▶ _Written task_
Can you write out the entries below word for word, from the line with "Open the kf-frontend" to the line with "[x=1304, y=710]", leaving out the pictures?

▶ _Input material_

/---

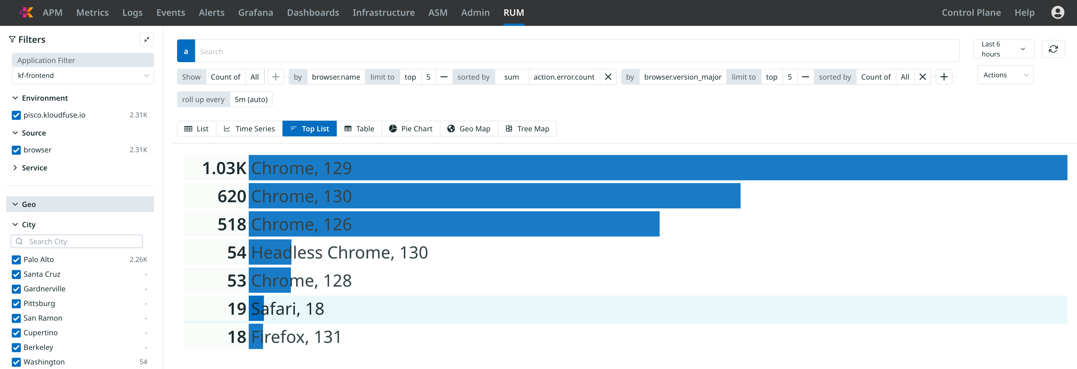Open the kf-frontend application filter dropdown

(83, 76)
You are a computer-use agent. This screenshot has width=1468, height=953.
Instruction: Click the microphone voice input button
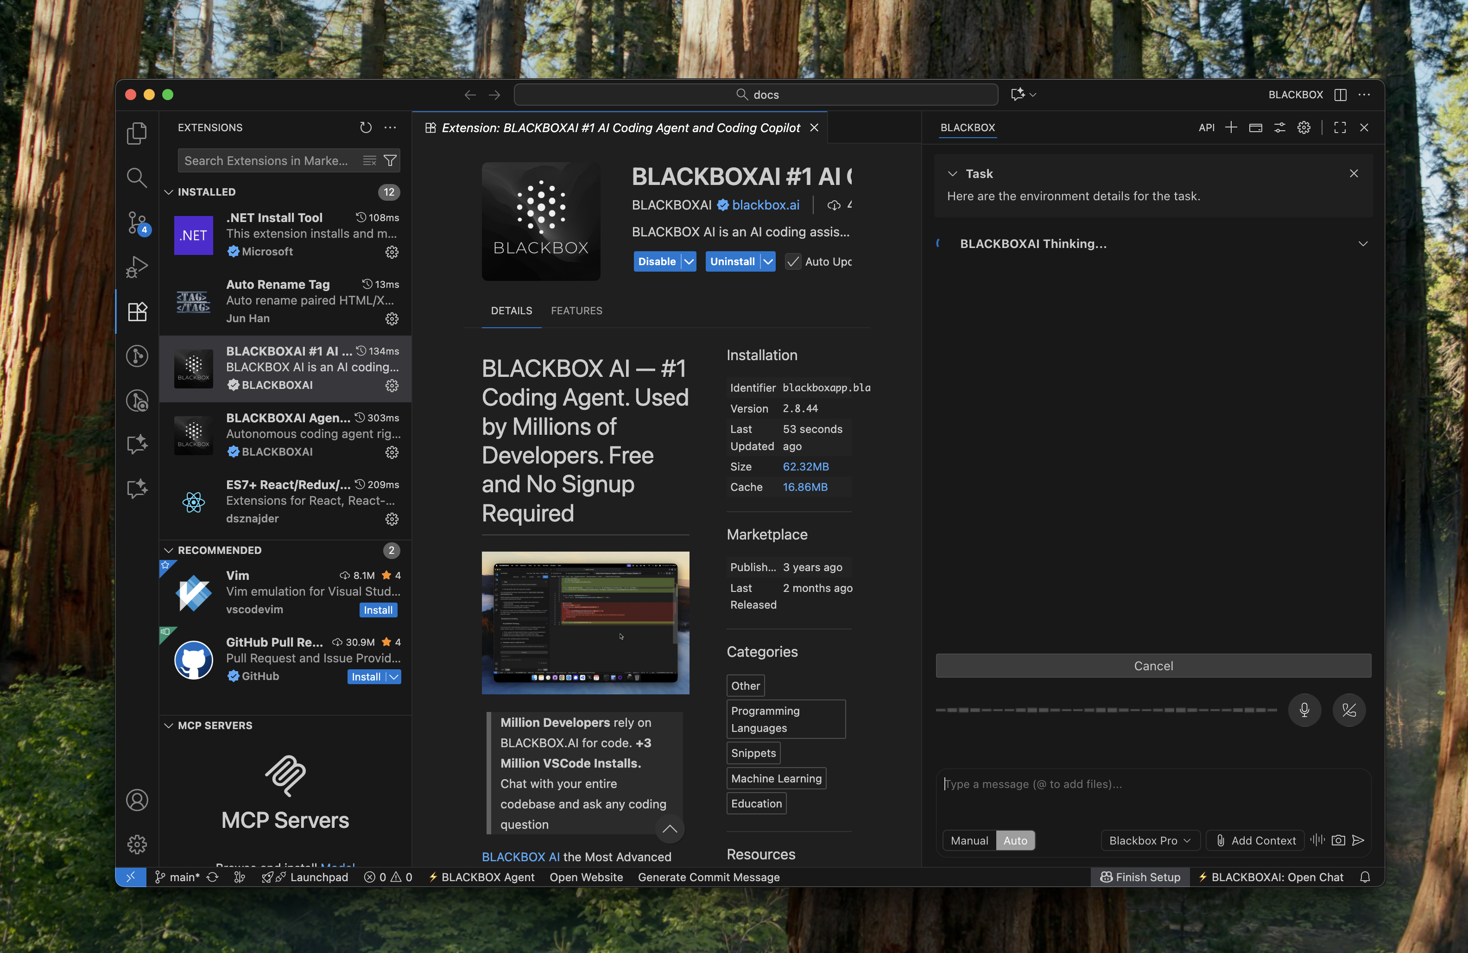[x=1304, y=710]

\---
/---

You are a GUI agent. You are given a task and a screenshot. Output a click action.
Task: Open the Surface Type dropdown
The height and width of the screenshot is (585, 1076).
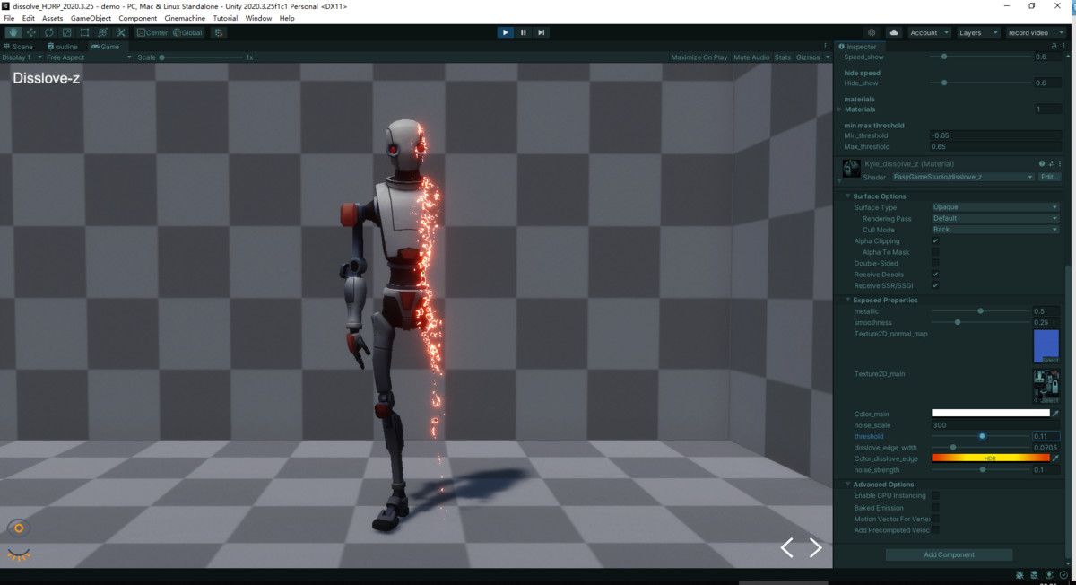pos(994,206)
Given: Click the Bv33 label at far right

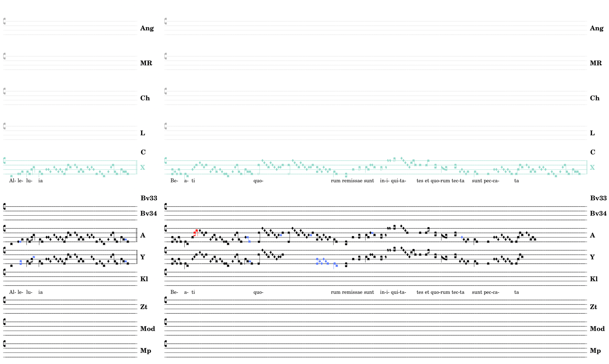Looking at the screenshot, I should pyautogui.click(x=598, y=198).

\---

▶ _Written solution_
Open the kf-frontend application filter dropdown

(83, 76)
You are a computer-use agent. This screenshot has width=1468, height=953.
Instruction: Click the microphone voice input button
[x=1304, y=710]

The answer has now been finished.